_課題の内容_.
[a] ヤフーの情報セキュリティ体制に関する記事で、CISO-Boardに5人が配置されているのはなぜですか。1～3文で説明してください。
[b] ヤフーの情報セキュリティ体制に関する記事の最後の文に続けて、本文を書き進めてください。

_読解用の抜粋_.
依然衰えを知らないサイバー攻撃に対し、多くの企業が最重要課題の1つとしてあげるセキュリティ対策。特に多くのユーザーアカウントを保有し、多彩なWebサービスを24時間365日提供するヤフーにとっても、全社をあげて取り組むべき課題だ。Yahoo! JAPAN ID事業部の責任者を経て、現在は CISO-Board、および OpenIDファウンデーションジャパン代表理事を務めるヤフー株式会社 CISO-Board の楠正憲氏が、「Security Online Day 2016」の特別講演に登壇。近年のサイバー脅威の傾向とともに、ヤフーが取り組む情報セキュリティ対策の組織、技術、必要なスキル等について語った。
2013年の不正アクセスから強化されたヤフーの情報セキュリティ体制
日本随一のアカウントIDを保有し、多数のWebサービスを提供するヤフーにとって、情報セキュリティ対策は最重要事項といえるだろう。2013年から体制を強化しており、その要となるのが2014年に設置され、楠氏も務める「CISO-Board」だ。

ヤフー株式会社 CISO-Board 楠 正憲氏
もともとヤフーでCTOとCISO(最高情報セキュリティ責任者)が兼任だったものを、2015年から分離。さらにそれ以前から、CISOが不在の際にいつ何が起きても、対応できるようCISO-Board 5人が配置されている。また、カンパニー情報セキュリティ責任者が配属されており、専任者とともに、カンパニーや統括組織のセキュリティ担当との兼任者によって構成されているという。

_抽出した情報_.
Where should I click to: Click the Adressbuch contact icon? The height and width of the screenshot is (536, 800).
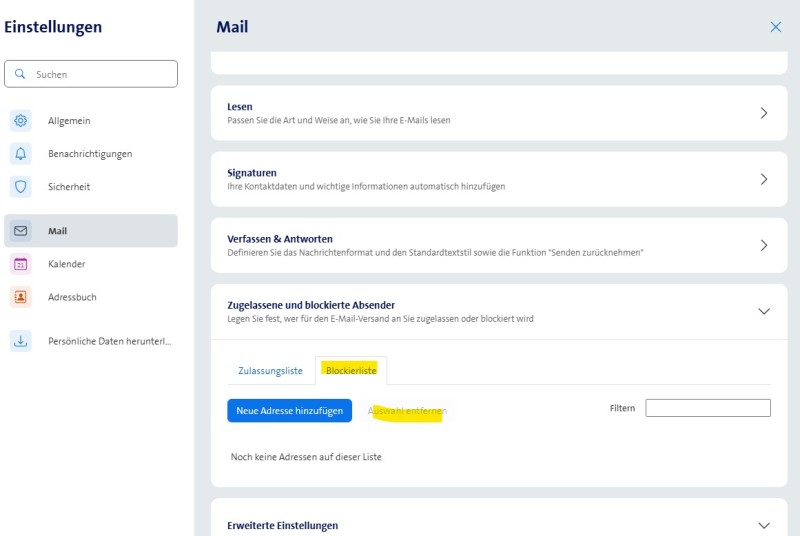pyautogui.click(x=21, y=297)
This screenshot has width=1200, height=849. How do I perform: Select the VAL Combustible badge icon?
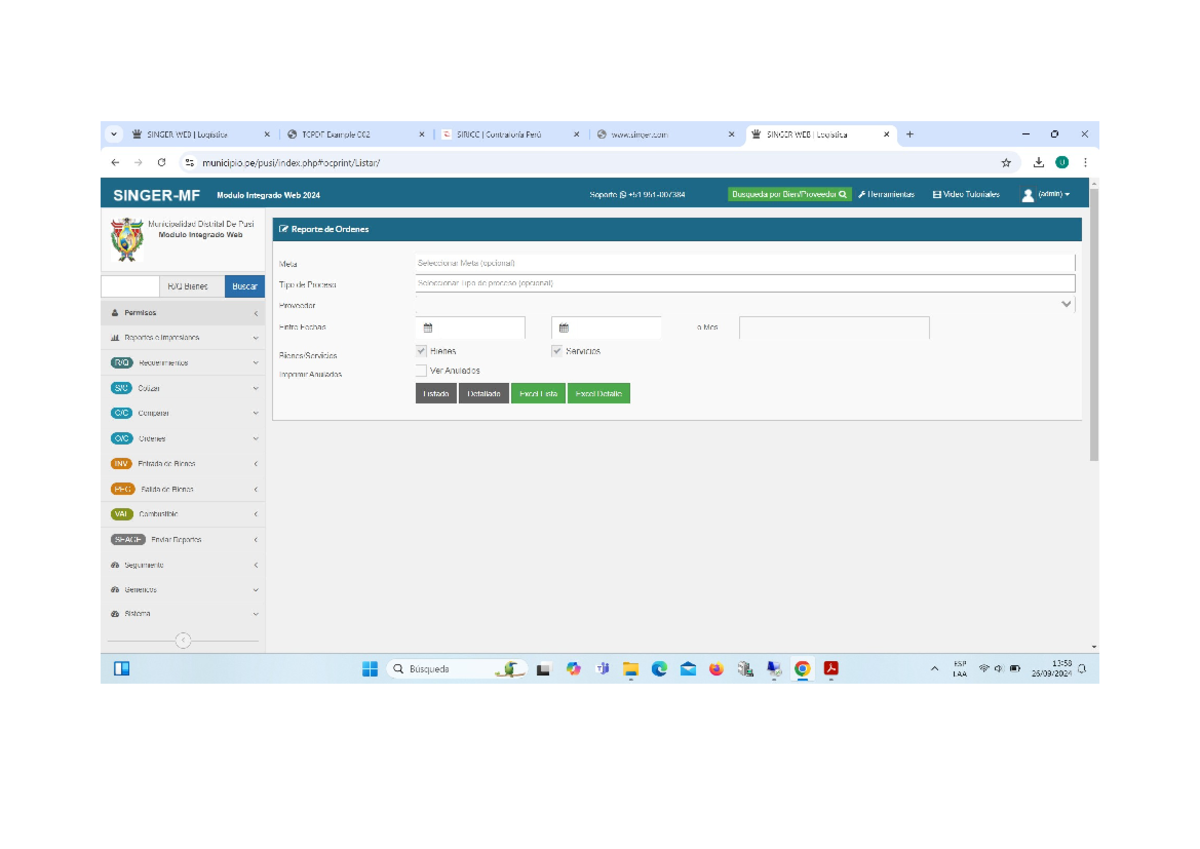121,514
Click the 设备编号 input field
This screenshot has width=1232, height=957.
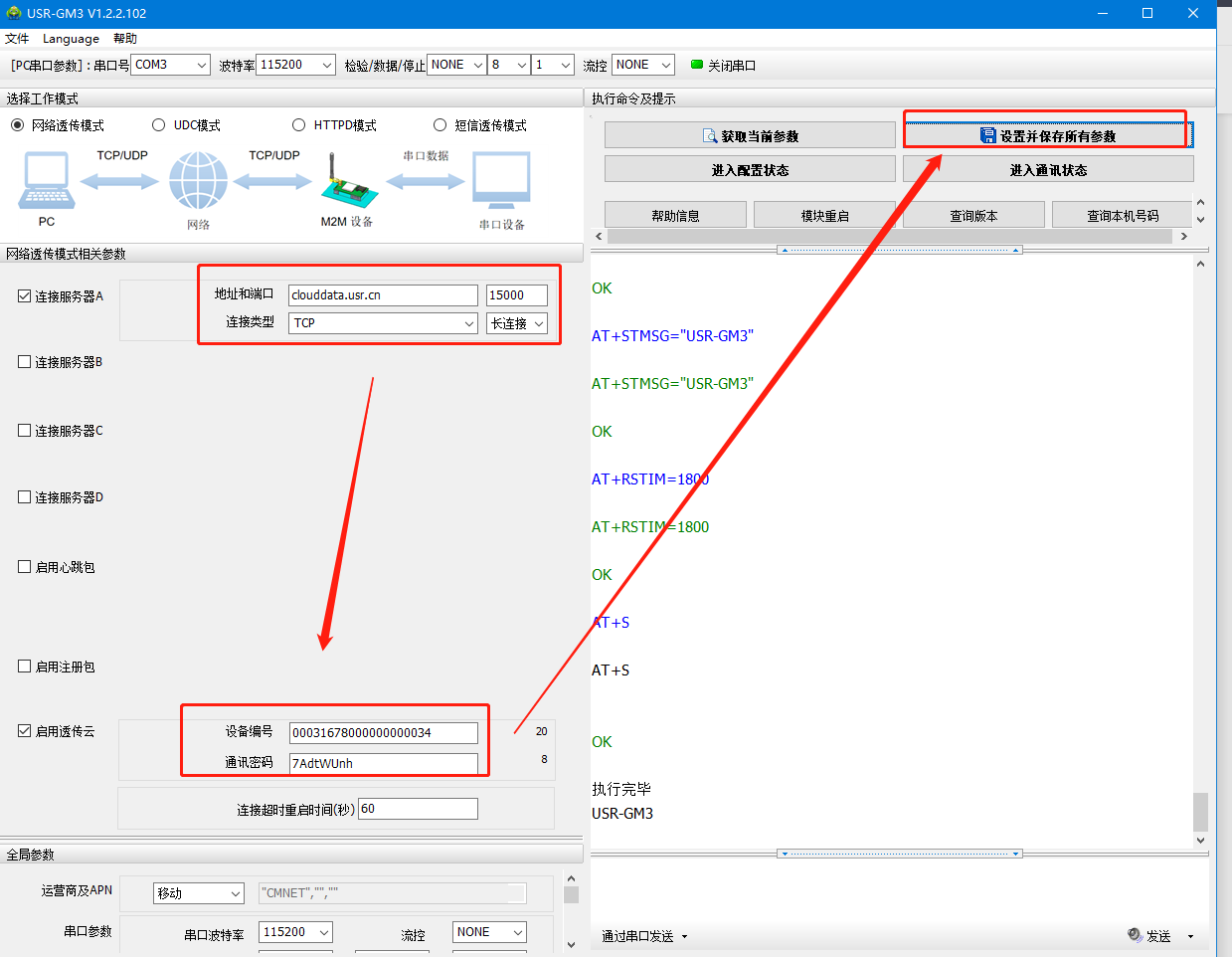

_課題の結果_.
[a] CISOが不在のときでも、いつ何が起きても対応できるようにするためです。

[b]
出所:ヤフー株式会社 楠 正憲氏 Security Online Day 2016 講演資料よりり[クリックすると図が拡大します]
「以前はCISOの下に直接何十人もの情報セキュリティ委員を置いていました。しかし、金融や広告など様々なビジネスの多様化に伴い、それぞれに合致したセキュリティ対策を講じることが必要になりました。そこで、権限委譲を目的として、それぞれのカンパニーや統括組織ごとにカンパニー情報セキュリティ責任者を置いたわけです。各部門のカンパニー情報セキュリティ責任者の相談に乗り、全社の情報セキュリティ統括組織の長であるCISOに提案を行うことがCISO-Boardの役割です」と楠氏は説明する。
なお、CISO-Boardは全社的なセキュリティの方針・戦略検討に加え、カンパニー情報セキュリティ責任者に対して指示や指導、相談対応などを行う。また、CISO不在の際には代行して対策責任者になることを想定しているという。
こうした体制になる大きなきっかけとなったのが、2013年の不正アクセスだ。多くの企業で不正アクセスが多発し、ヤフーもまた大量のIDデータを漏洩することとなった。JPCERT/CCによるインシデント報告件数の推移を見ると、2013年は急激に増加していることがわかる。2003~4年頃、猛威を振るった「Blaster」の被害からウイルス対策ソフトが普及し、OSもセキュリティが強化されて一時期小康状態となった。それが2010年から再び増え始め、13年は一気に攻撃が増えているというわけだ。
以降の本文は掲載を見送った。